Tips for Making Sports Work for Your Relationship
- Express interest. This is a good starting place, even if you aren’t really interested – yet! One of the best ways to do this is to ask questions. Questions like:
- What is your favorite sport(s)
- What is your favorite team? Why?
- Is there a player that inspires you? How?
- What do you love about sports?
- Educate yourself. Here are some suggestions:
- Research the history of his favorite team. You should be able to do this online.
- Learn about his favorite player(s). Again, you can find biographical information and statistics online.
- Watch sports channels occasionally to increase your knowledge.
- Ask him questions about the game or sport – what the rules are, why a flag was thrown or a whistle blown by the referee, etc. Just be careful not to bombard him with too many questions during a game!
- Know his friends and teammates. Learn about his buddies, their families, their jobs, etc. Invite them (and their spouses) to your house to watch the game or hang out. Make it a point to engage them in conversation. It will help you to understand and be a participant in this part of his life.
- Find a common sport or hobby. Tennis, bike riding, rock climbing, ice skating, even video games will work as long as it is something that you both can enjoy. Most men need recreational companionship with their spouse. They desire that connection that comes when doing something fun together.

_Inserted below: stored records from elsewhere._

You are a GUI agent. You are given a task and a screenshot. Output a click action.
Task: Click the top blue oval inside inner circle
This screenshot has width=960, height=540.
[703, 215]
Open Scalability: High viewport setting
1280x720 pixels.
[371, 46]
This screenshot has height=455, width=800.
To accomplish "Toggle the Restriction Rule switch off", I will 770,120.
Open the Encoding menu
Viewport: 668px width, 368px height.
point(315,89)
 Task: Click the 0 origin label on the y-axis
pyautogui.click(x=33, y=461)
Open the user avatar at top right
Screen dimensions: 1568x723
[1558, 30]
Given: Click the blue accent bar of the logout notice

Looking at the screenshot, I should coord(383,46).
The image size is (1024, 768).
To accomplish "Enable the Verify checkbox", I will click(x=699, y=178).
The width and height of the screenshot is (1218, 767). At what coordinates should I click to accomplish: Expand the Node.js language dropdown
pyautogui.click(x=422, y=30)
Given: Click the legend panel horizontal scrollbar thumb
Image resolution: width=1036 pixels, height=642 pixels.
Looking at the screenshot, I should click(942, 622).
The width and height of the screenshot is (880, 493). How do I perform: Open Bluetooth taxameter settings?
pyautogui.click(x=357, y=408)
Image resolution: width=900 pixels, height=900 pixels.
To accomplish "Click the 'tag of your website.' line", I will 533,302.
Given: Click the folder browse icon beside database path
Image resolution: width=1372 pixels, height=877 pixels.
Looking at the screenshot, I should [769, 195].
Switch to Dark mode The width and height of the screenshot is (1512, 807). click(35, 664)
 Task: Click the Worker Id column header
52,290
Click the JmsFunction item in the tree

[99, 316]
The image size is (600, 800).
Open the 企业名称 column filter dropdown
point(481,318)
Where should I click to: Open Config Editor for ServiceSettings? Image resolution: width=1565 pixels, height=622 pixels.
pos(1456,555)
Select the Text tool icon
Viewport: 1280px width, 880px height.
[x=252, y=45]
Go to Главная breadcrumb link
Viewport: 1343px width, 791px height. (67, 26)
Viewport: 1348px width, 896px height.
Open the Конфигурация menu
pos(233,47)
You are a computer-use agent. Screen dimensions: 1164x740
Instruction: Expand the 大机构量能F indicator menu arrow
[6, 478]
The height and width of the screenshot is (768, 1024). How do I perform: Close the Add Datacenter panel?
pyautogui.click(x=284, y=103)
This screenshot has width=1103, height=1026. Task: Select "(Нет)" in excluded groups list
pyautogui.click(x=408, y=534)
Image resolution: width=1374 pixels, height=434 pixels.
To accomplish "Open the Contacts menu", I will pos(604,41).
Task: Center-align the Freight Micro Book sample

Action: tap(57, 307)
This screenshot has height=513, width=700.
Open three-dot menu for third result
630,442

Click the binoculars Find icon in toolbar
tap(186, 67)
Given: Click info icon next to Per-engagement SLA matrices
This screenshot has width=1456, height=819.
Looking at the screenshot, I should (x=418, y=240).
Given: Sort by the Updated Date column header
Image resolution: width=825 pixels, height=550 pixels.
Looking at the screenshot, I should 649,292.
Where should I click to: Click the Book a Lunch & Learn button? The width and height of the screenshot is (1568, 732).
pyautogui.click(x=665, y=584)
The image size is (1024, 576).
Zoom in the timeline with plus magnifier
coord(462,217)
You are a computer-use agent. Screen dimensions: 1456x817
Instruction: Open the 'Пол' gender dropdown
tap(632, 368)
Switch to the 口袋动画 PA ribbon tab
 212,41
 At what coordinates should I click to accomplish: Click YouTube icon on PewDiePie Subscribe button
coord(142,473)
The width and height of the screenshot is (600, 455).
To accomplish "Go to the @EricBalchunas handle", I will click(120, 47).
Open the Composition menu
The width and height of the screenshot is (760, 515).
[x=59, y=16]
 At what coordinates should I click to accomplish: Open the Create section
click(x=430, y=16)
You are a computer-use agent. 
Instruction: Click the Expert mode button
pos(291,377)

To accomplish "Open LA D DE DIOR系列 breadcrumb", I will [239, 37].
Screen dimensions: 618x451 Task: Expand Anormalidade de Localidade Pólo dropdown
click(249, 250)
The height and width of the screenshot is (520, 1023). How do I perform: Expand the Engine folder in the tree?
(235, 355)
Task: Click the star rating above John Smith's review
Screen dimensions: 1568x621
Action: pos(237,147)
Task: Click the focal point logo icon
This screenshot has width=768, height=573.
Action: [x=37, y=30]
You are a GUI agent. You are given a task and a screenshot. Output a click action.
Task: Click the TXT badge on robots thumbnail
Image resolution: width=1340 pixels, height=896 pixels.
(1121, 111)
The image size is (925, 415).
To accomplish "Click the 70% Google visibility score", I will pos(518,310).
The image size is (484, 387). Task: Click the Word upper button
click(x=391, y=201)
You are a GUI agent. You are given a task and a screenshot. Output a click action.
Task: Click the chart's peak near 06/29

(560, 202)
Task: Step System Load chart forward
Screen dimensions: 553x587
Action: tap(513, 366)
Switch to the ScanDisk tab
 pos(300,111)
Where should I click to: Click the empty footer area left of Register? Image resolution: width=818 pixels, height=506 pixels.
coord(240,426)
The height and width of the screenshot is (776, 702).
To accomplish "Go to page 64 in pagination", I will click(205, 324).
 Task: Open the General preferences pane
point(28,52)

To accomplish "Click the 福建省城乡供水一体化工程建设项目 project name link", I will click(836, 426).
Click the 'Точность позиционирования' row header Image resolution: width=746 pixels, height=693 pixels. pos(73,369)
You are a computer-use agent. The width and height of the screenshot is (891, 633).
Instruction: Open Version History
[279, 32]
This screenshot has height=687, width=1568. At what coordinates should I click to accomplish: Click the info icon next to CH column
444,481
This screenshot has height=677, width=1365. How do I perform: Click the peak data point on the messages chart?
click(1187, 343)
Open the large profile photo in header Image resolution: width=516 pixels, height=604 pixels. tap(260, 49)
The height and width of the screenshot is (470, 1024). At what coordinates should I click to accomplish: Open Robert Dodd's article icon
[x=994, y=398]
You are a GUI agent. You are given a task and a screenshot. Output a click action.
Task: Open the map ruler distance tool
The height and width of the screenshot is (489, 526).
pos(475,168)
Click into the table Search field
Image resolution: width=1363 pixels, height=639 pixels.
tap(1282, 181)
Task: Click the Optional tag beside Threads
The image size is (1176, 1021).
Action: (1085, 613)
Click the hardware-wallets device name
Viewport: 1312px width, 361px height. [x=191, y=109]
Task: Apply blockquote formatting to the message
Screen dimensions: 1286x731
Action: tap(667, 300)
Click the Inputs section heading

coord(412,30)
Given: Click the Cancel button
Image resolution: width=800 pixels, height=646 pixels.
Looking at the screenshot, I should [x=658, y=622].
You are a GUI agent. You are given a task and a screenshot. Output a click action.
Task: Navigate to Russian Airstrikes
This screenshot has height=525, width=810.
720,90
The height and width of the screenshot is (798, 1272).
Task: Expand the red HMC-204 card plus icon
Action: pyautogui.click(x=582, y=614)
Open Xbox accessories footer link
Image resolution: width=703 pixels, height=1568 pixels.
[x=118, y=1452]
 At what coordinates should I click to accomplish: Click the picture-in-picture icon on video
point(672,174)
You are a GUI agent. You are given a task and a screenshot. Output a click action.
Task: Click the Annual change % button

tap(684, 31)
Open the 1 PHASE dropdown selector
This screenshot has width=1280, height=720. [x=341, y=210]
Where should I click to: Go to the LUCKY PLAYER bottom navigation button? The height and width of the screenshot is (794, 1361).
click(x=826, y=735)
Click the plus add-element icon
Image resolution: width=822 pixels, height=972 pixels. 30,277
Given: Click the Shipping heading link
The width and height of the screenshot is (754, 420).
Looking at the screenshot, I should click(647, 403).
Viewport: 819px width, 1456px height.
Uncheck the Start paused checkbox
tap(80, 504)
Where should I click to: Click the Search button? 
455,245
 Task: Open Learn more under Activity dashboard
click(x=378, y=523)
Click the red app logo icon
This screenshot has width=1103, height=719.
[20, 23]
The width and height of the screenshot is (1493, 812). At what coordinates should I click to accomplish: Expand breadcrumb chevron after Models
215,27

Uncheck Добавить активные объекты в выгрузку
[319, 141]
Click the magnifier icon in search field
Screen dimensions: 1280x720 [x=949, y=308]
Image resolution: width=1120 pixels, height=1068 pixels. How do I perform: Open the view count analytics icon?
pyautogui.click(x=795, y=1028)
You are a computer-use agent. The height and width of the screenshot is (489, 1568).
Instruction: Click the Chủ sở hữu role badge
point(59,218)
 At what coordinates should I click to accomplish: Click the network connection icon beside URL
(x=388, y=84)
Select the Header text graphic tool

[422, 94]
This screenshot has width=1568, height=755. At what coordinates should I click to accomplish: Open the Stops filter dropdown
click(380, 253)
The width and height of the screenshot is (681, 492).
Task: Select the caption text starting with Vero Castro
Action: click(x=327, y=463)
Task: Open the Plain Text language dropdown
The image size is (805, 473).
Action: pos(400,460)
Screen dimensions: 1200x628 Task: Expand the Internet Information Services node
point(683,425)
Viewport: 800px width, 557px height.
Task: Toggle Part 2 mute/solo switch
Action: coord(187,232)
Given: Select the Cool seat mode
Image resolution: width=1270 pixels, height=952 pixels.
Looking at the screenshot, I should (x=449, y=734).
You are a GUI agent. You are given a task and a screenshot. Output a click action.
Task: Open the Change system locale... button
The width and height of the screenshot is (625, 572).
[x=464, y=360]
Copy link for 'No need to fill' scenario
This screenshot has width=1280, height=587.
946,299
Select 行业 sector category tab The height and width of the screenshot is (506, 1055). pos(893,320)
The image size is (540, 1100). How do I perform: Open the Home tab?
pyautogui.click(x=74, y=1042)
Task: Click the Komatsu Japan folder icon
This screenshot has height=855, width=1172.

- Cuddle on the couch. Touch and expressions of physical affection can be enjoyed by both of you while watching a game. Put out snacks and drinks (or ask him to) and then get comfy on the couch. If you’re playing a game, massage his shoulders or touch his arm. Physically connect somehow, and you both will be engaged in the game and with each other.
- Laugh and flirt. Find humor wherever you can. If he’s taking teasing well, tease him when his team blows it or is behind. And flirt with him. Flirting isn’t just for before you become a couple. It should continue throughout your relationship. Compliment his body or his athletic prowess. Touch him in flirty ways. Be playful and inviting in your behavior. Just have fun!
- Be present. If you aren’t into watching all the game, sit on the end of the could with your feet touching him if he likes it. Read, engage in social media or texting, but don’t do it the whole game and make comments occasionally to let him know that you are still present.
- Allow for alone time. He may want to go to a sports bar or a buddy’s house to watch the game. He may want to go to a sporting event with a friend and not with you. Keep communication open and be willing to ask him if he wants you to go. Give him the time and space to do something alone or with his buddies, and he will appreciate you for it.
You don’t have to do things that you would hate- like memorizing stats and scores – to participate in the world of sports with your mate. And remember, your interest in sports certainly does not have to equal his. With some clear communication and effort, sports do not have to be a divisive issue for you but can become an enjoyable experience.
If you feel excluded from your mate’s world and not connect, sports might not be the root of the problem. It could just be the symptom of a deeper issue. Seek marriage help through a marriage retreat or seminar or a relationship coach or counselor.